Over the past few months the industry has been lobbying the government continuously for a 'softening' of the proposals, with many hoping for a more 'neutral' tax charge of 55% - instead of up to 70% - but instead Brown simply reduced the minimum income from 65% to 55%.
As a result Winterthur says trying to pass on left-over funds to dependents could attract a range of taxes including an unauthorised payment charge, an unauthorised payment surcharge, a scheme surcharge, and possibly Inheritance Tax (IHT) and scheme deregistration charges, which could total more than 80%.
But Mike Morrison, pensions strategy manager at Winterthur, says in reality it is unlikely this would now happen since the unauthorised charges would fall on the potential beneficiary, making it doubtful any scheme administrator would pay out an unauthorised charge which could jeopardise the status of the scheme.
He says: “It really is a pity HM Treasury has not listened to the industry and developed a way of passing pension assets on after death. However it’s not as bad as it seems as there is now no longer a requirement to buy an annuity at age 75.”

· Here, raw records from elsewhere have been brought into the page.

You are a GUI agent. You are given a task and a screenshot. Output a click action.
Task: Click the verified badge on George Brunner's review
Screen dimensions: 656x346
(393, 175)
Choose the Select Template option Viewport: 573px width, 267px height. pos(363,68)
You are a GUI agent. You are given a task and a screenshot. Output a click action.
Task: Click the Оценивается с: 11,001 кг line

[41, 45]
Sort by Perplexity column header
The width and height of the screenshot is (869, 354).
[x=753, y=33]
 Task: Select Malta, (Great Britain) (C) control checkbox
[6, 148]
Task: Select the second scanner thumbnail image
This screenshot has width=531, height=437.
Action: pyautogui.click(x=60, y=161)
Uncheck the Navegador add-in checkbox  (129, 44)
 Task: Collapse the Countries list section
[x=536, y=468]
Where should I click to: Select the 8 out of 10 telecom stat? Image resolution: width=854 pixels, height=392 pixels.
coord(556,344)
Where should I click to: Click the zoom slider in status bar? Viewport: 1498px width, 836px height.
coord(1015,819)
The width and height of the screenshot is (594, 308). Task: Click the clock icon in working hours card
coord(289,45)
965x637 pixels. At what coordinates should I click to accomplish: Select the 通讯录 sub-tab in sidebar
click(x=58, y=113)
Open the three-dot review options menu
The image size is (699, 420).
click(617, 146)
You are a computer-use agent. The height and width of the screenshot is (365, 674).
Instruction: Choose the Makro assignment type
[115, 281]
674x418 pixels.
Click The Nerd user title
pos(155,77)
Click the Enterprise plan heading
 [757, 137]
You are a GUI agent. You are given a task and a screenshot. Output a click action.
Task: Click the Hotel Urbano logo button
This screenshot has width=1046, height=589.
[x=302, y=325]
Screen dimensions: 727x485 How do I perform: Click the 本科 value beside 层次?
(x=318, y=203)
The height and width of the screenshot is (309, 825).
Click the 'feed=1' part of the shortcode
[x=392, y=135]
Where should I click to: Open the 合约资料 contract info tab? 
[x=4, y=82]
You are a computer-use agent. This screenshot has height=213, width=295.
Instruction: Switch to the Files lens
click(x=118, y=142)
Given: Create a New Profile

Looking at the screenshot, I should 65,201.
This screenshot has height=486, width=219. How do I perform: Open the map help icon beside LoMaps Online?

But he points out as a result of the ASP changes, a suitable retirement strategy might now involve planning to minimise funds which could be caught by the “draconian” tax charges.
Morrison says: “This might involve assessing an individual’s income needs and reviewing the option to put any excess into more tax efficient arrangements. An option could be to use other investment vehicles which are taxed at a lower rate or even third party contributions to a spouse’s or children’s pension.”
Although he admits annuities could also form part of the ultimate solution, particularly at older ages when an enhanced rate might be available.
He adds: “A good annuity rate, even with a guarantee, might be the best way of passing on money in the later years. This means an even more active role for the financial adviser.”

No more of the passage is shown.